Artur Długosz: Takiego pewnego zwycięstwa było wam potrzeba, aby się przełamać i teraz zacząć się już prezentować tak, jak jesienią?
Marian Kelemen: Tak, to zwycięstwo było dla nas bardzo ważne. Potrzebowaliśmy go po tych wcześniejszych nieudanych kolejkach. Cieszymy się, ale trzeba z pokorą dalej pracować i przygotować się na ostatnich osiem kolejek.
W meczu z Cracovią widać było to, czego brakowało we wcześniejszych spotkaniach, czyli walkę o każdą piłkę. Byliście chyba bardzo zmotywowani...
- Tak, byliśmy zmotywowani i chcieliśmy pokazać naszym kibicom, że umiemy grać w piłkę. Uważam, że to był najładniejszy mecz na tym nowym stadionie. Sądzę, że dalej będziemy iść w tym kierunku.
Odczarowaliście w końcu Stadion Miejski. Strzeliście trzy bramki, ale mogło ich być więcej.
- Myślę, że początek meczu był trochę nerwowy, ale po tym zdobytym pierwszym golu i potem dwóch kolejnych, mieliśmy już taki spokój, i doprowadziliśmy to spotkanie do końca. Jesteśmy szczęśliwi i cieszymy się z tego wyniku.
Po meczu pokazaliście "team spirit". Wszyscy razem długo czekaliście na środku boiska, aż Sebastian Mila skończy udzielać wywiadu, żeby móc razem wspólnie się cieszyć.
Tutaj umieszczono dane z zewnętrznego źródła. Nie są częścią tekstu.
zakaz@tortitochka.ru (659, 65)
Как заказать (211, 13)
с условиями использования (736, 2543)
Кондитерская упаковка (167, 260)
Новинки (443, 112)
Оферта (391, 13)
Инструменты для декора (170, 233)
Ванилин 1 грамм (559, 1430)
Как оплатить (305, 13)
- Było widać, że zagraliśmy bardzo dobrze i konsekwentnie - jak drużyna. W tym kierunku trzeba to kontynuować. Tylko drużyna wygrywa, ale też i przegrywa.
Myślisz, że teraz już na stałe będziesz tym pierwszym bramkarzem? Ostatnio dobrze się prezentowałeś.
- Nie wiem, to jest pytanie do trenera.
Ale ty czujesz się na siłach, aby cały czas być numerem jeden w bramce Śląska Wrocław?
- Robię swoją robotę, swoją pracę najlepiej jak umiem. Najważniejsza jest jednak decyzja trenera.
Bramkarzowi to pomaga czy nie, że nie jest do końca pewny swojego występu?
- Nie wiem. Możecie to porównywać z innymi ligami. Dla mnie to nowa sytuacja, ale trzeba to respektować i patrzeć tylko w przyszłość.
Jaka jest teraz atmosfera w drużyna. Najlepsza chyba nie była...
- Myślę, że wcześniej było długo dobrze. Teraz był taki kryzys. Sądzę, że tak jak i w życiu - to jest normalne. Trzeba się podnieść, nie leżeć na ziemi. Trzeba powstać i walczyć dalej, a wtedy wszystko się zmieni.
W środę w Pucharze Polski zagracie z Arką Gdynia. W pierwszym meczu przegraliście 0:2. Jesteście w stanie wysoko we Wrocławiu pokonać gdynian?
- Musimy odpowiednio odpocząć. Myślę, że jak będziemy grali tak, jak z Cracovią, to możemy narobić problemów Arce. Możemy spróbować awansować do kolejnej rundy w Pucharze Polski.
Nie ma mowy o odpuszczeniu meczu z Arką, aby lepiej przygotować się do rozgrywek ligowych? Kolejne spotkanie zagracie bowiem w Poznaniu. Mimo że Lech gra słabo, to będzie to chyba trudne spotkanie.
- Trzeba wierzyć w tych piłkarzy, którzy wyjdą w środę na boisko. Myślę, że rozrywki ligowe, tak i Puchar Polski są dla nas ważne.
W Poznaniu zadowoli was tylko zwycięstwo?
- Będziemy się przygotowywali do tego meczu i robili wszystko, aby kibice i my bylibyśmy zadowoleni. Spróbujemy wywalczyć tam trzy punkty.
Można teraz powiedzieć, że Śląsk wraca do walki o mistrzostwo Polski?
- To pokaże czas. Na razie skupiamy się na tym, co jest teraz. To co było jest już za nami. Trzeba skoncentrować się i grać tak, jak z Cracovią, kontynuować to.